* Text provided *
----------

We implement a universe selection model that provides the trading system with companies classified by MorningStar as being in the drug manufacturing industry group. We narrow our universe to include only the drug manufacturers with the greatest PE ratios and dollar volume.

def select_coarse(self, algorithm, coarse):
    has_fundamentals = [c for c in coarse if c.has_fundamental_data]
    sorted_by_dollar_volume = sorted(has_fundamentals, key=lambda c: c.dollar_volume, reverse=True)
    return [ x.symbol for x in sorted_by_dollar_volume[:self.coarse_size] ]

def select_fine(self, algorithm, fine):
    drug_manufacturers = [f for f in fine if f.asset_classification.morningstar_industry_group_code == MorningstarIndustryGroupCode.DRUG_MANUFACTURERS]
    sorted_by_pe = sorted(drug_manufacturers, key=lambda f: f.valuation_ratios.pe_ratio, reverse=True)
    return [ x.symbol for x in sorted_by_pe[:self.fine_size] ]

Alpha Construction

The DrugNewsSentimentAlphaModel emits insights to take long intraday positions for securities that have positive news sentiment. During construction of the model, we:

  • Create a dictionary to store SymbolData for each symbol
  • Gather the sentiment dictionary provided by Isah et al (2018)
  • Determine the maximum number of grams we need to analyze news articles
  • Define a method to determine the sign of sentiment
  • Specify the value of bars_before_insight

The bars_before_insight parameter determines how many bars the Alpha model should observe after the market opens before emitting insights. Isah et al (2018) batch the news released by each company into 30-minute intervals before analyzing the sentiment of the batch. In this tutorial, we follow a similar procedure by setting bars_before_insight to 30.

class DrugNewsSentimentAlphaModel(AlphaModel):
    symbol_data_by_symbol = {}
    sentiment_by_phrase = SentimentByPhrase.dictionary
    max_phrase_words = max([len(phrase.split()) for phrase in sentiment_by_phrase.keys()])
    sign = lambda _, x: int(x and (1, -1)[x < 0])

    def __init__(self, bars_before_insight=30):
        self.bars_before_insight = bars_before_insight

Alpha Securities Management

When a new security is added to the universe, we create a SymbolData object for it to store information unique to each security. The management of the SymbolData objects occurs in the Alpha model's OnSecuritiesChanged method.

def on_securities_changed(self, algorithm, changes):
    for security in changes.added_securities:
        self.symbol_data_by_symbol[security.symbol] = SymbolData(security, algorithm)

    for security in changes.removed_securities:
        symbol_data = self.symbol_data_by_symbol.pop(security.symbol, None)
        if symbol_data:
            algorithm.remove_security(symbol_data.tiingo_symbol)

----------

Continue the drug-news sentiment trading tutorial from the point at which it stops.

(Item-finding records)
----------

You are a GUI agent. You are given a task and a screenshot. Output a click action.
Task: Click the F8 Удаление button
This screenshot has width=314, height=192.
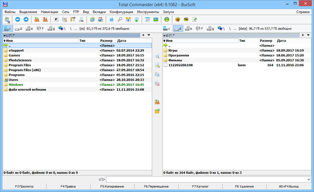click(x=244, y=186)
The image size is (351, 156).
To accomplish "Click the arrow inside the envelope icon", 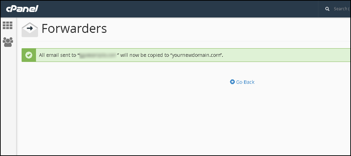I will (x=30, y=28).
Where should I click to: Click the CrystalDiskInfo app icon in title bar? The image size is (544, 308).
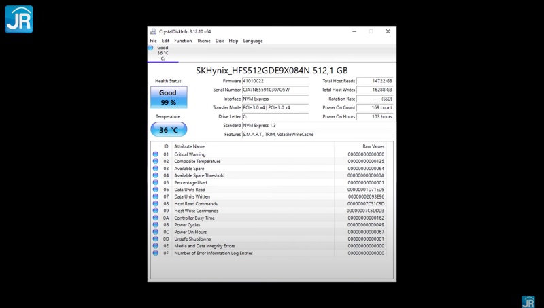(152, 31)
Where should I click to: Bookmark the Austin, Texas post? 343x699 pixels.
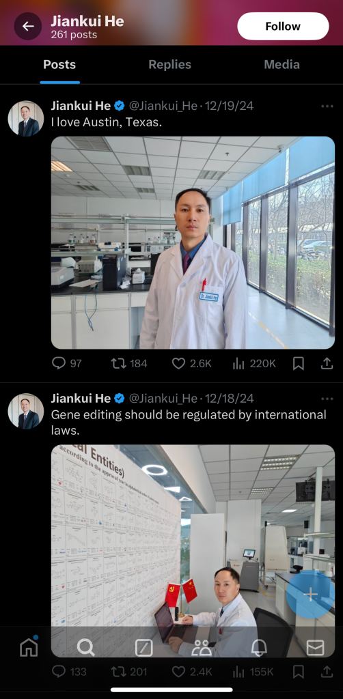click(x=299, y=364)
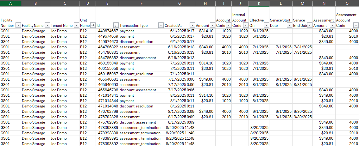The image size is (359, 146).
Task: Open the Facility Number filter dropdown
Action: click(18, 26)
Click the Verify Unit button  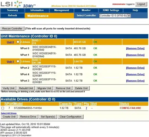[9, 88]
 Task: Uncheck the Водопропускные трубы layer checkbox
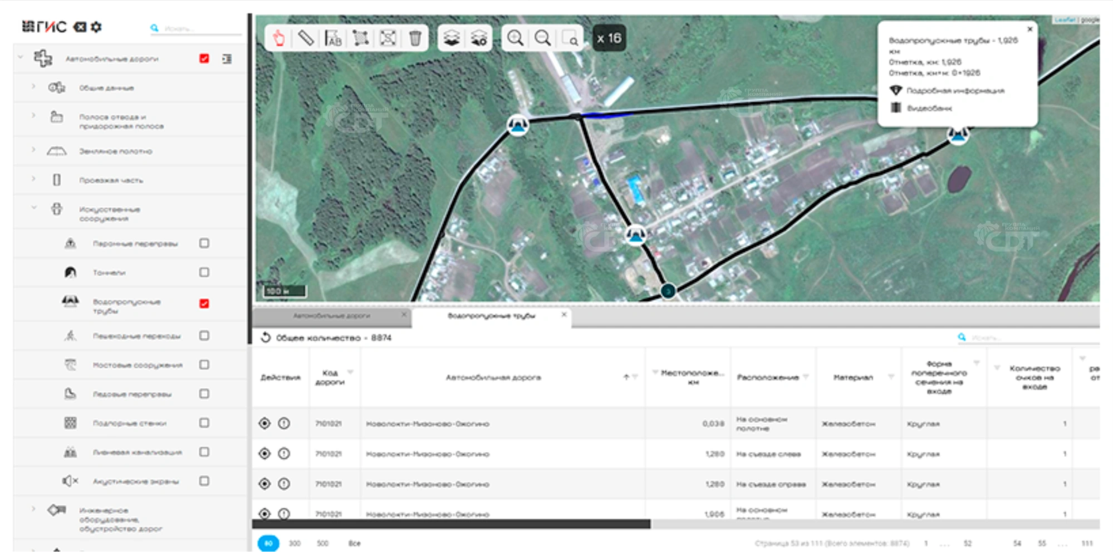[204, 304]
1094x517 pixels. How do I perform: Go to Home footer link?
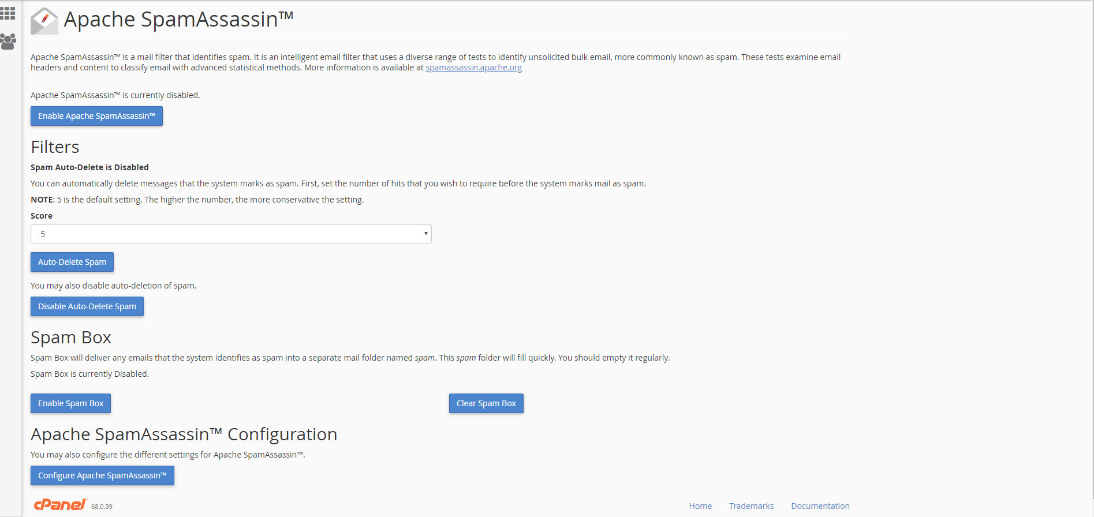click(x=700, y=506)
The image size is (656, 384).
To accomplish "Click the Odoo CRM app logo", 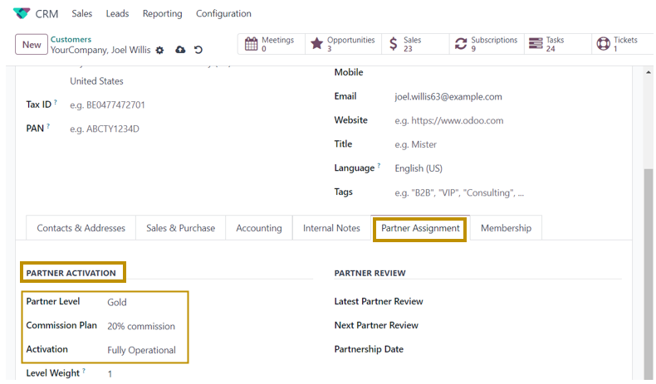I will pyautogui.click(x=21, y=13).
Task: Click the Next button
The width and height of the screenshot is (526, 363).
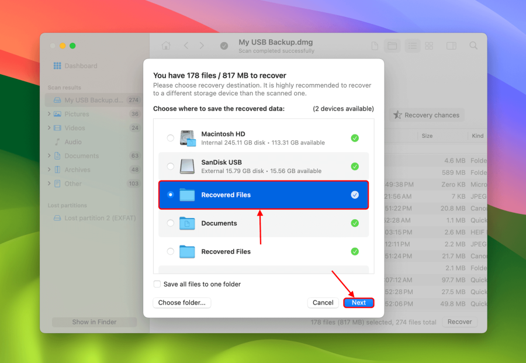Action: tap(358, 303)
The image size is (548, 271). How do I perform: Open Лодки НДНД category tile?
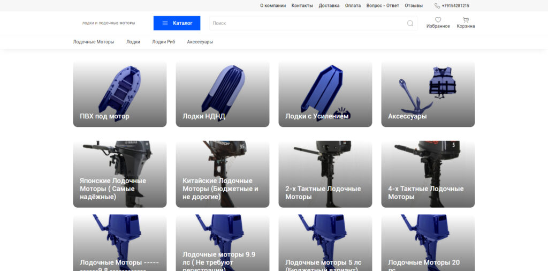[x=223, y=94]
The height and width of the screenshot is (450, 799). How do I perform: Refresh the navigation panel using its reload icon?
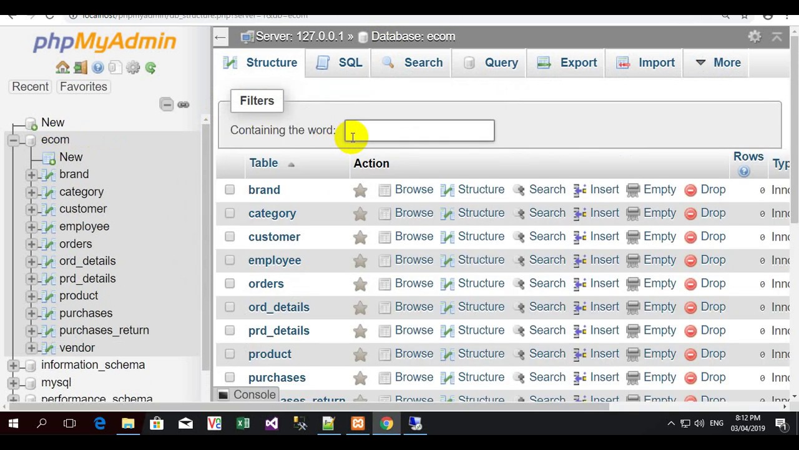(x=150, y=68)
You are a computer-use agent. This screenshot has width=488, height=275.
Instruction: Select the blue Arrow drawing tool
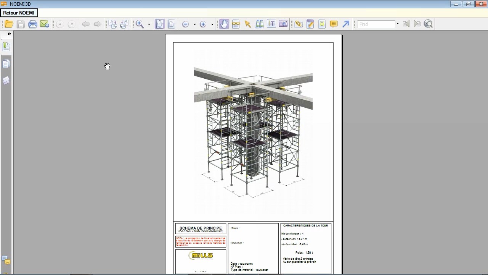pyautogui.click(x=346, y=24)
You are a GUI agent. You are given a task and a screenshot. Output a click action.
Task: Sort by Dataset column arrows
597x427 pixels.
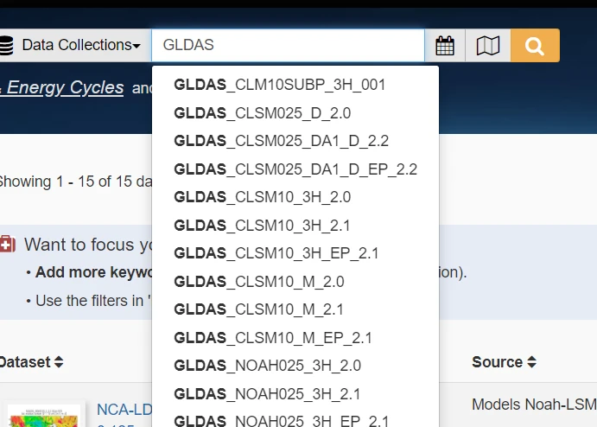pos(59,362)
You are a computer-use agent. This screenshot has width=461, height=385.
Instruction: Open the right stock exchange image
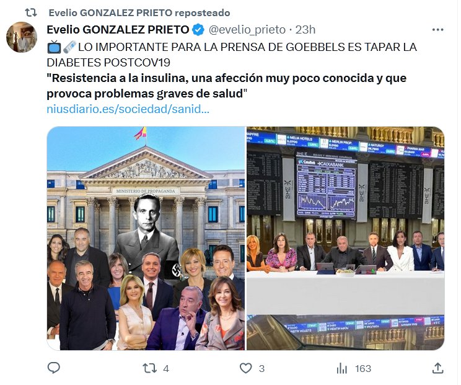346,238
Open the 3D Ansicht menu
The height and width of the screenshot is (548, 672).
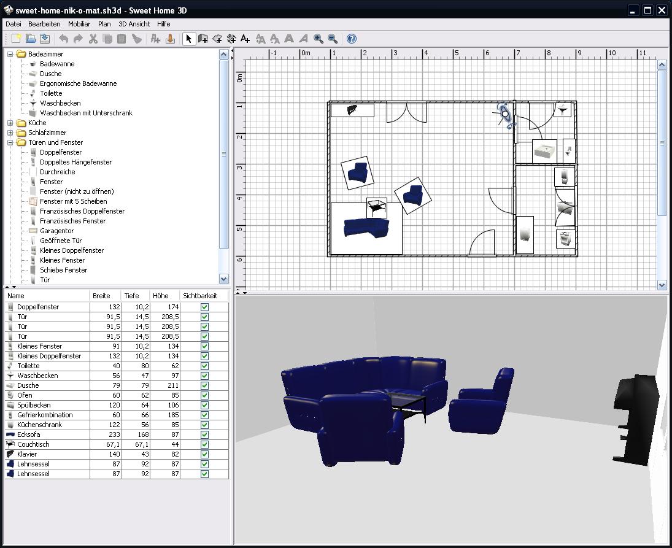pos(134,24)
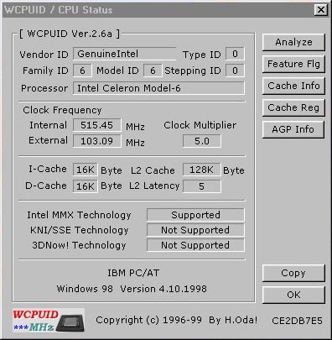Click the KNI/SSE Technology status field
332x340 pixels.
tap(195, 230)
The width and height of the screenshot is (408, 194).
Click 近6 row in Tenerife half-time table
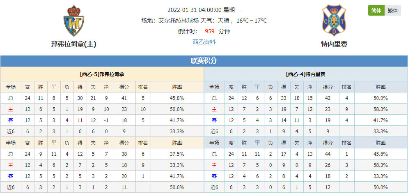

----------

* Expected output *
The definition of the SymbolData class is shown below. We add properties to it to track the cumulative sentiment of news releases over time and the number of bars the Alpha model has received for each security since the market open. In the constructor, we save a reference to the security's exchange so we can access the market hours of the exchange when generating insights. This is also where we initialize the Tiingo news feed for each security.

class SymbolData:
    cumulative_sentiment = 0
    bars_seen_today = 0

    def __init__(self, security, algorithm):
        self.exchange = security.exchange
        self.tiingo_symbol = algorithm.add_data(TiingoNews, security.symbol).symbol

Alpha Update

As new TiingoNews objects are provided to the Alpha model's Update method, we update the cumulative sentiment for each security. The cumulative sentiment counter is reset at each market close. Therefore, when we emit insights 30-minutes after the open, we are considering the sentiment of the news articles released from the previous close to the current time. We employ the findings of Berument & Kiymaz (2001), restricting the Alpha model's trading to Wednesday, the most profitable day of the week. Positions are entered 30-minutes after the open and exited at the close.

def update(self, algorithm, data):
    insights = []

    for symbol, symbol_data in self.symbol_data_by_symbol.items():

        # If it's after-hours or within 30-minutes of the open, update
        # cumulative sentiment for each symbol    
        if symbol_data.bars_seen_today < self.bars_before_insight:
            tiingo_symbol = symbol_data.tiingo_symbol
            if data.contains_key(tiingo_symbol) and data[tiingo_symbol] is not None:
                article = data[tiingo_symbol]
                symbol_data.cumulative_sentiment += self.calculate_sentiment(article)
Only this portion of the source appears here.